PROBLEM TO WORK ON
From the line containing "Click the シェル (Shell) tool" through the last line of the entries below, print each line exactly. Pictures stay out.

Start of DATASET ENTRIES

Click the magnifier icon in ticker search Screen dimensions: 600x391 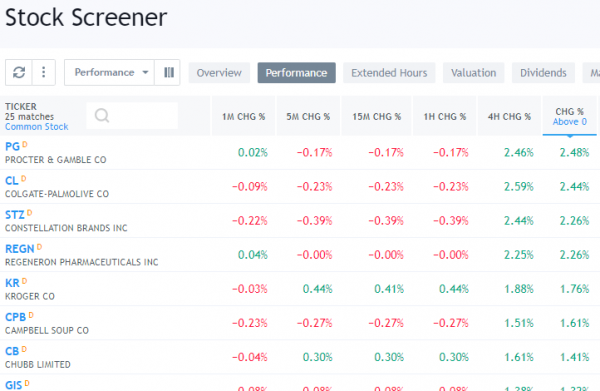(x=102, y=115)
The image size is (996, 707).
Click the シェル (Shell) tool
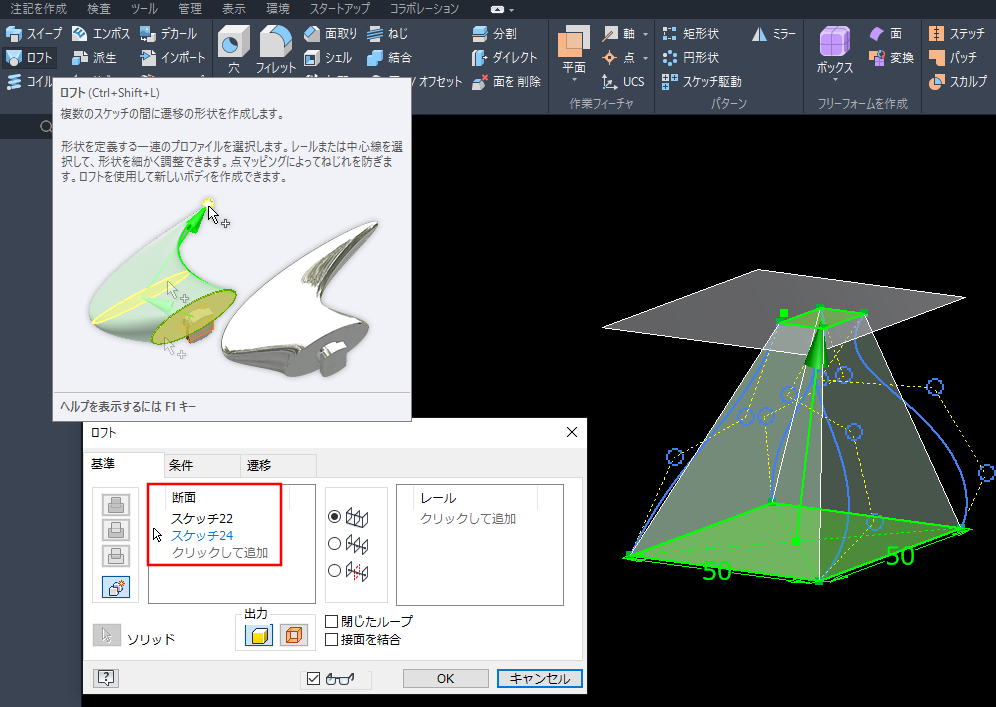(x=328, y=58)
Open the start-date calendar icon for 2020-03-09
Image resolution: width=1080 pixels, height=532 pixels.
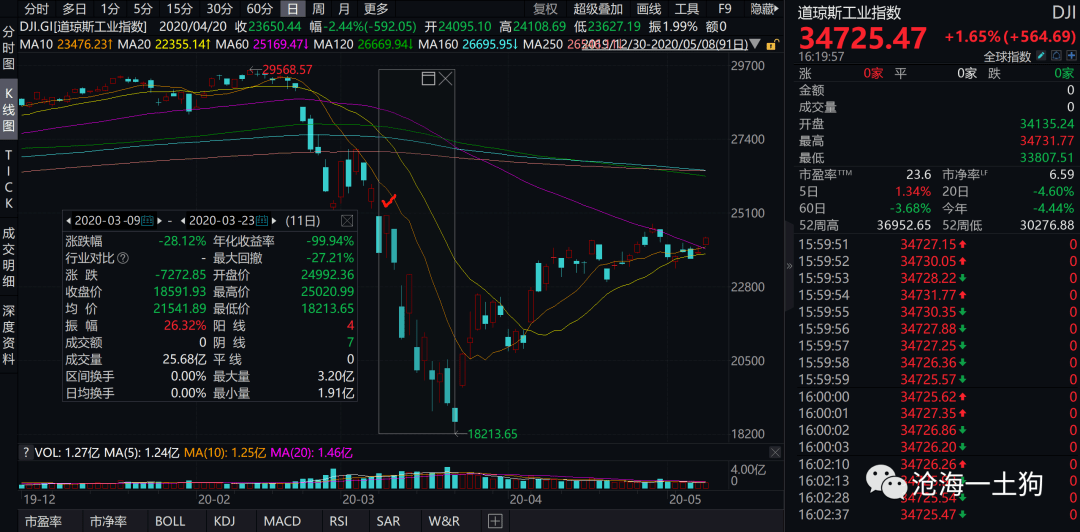tap(147, 221)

End of DATASET ENTRIES

WRITTEN ANSWER
Click the シェル (Shell) tool
(x=328, y=58)
Open the start-date calendar icon for 2020-03-09
Image resolution: width=1080 pixels, height=532 pixels.
tap(147, 221)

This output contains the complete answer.